Beth A. Haller (born 1961) is a professor of mass communication and communication studies at Towson University, specializing in the handling of disability in news and new media. She serves on the advisory board of the National Center on Disability and Journalism, and traveled in Australia as a Fulbright Scholar in 2015.

==Early life and education==
Beth A. Haller was born in Fort Worth, Texas. She attended Baylor University as an undergraduate, as a journalism major, and graduated in 1983. She earned a master's degree in journalism at the University of Maryland College Park, and completed doctoral studies in mass media at Temple University in 1995, with a dissertation titled "Disability rights on the public agenda: Elite news media coverage of the Americans with Disabilities Act."

==Career==
Haller joined the faculty at Towson University in 1996. She became a full professor in 2008, and retired in 2020. She serves on the advisory board of the National Center on Disability and Journalism, and is a co-founder and director of GADIM, the Global Alliance for Disability in Media and Entertainment.
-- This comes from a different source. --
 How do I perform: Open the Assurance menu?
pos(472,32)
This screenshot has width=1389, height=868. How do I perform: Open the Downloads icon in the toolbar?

Books by Haller include Representing Disability in an Ableist World (2010) and Byline of Hope: The Newspaper and Magazine Writing of Helen Keller (2015). Haller was co-editor of Disability Studies Quarterly from 2003 to 2006. In 2012, Haller was admitted into the Fulbright Specialists Program, and traveled in Australia as a Fulbright scholar in early 2015. While in Australia she spoke on such topics as disability in reality television, film portrayals of disabled people, and disability in science fiction.

Beyond academic publications, Haller is frequently interviewed on disability topics by fellow journalists.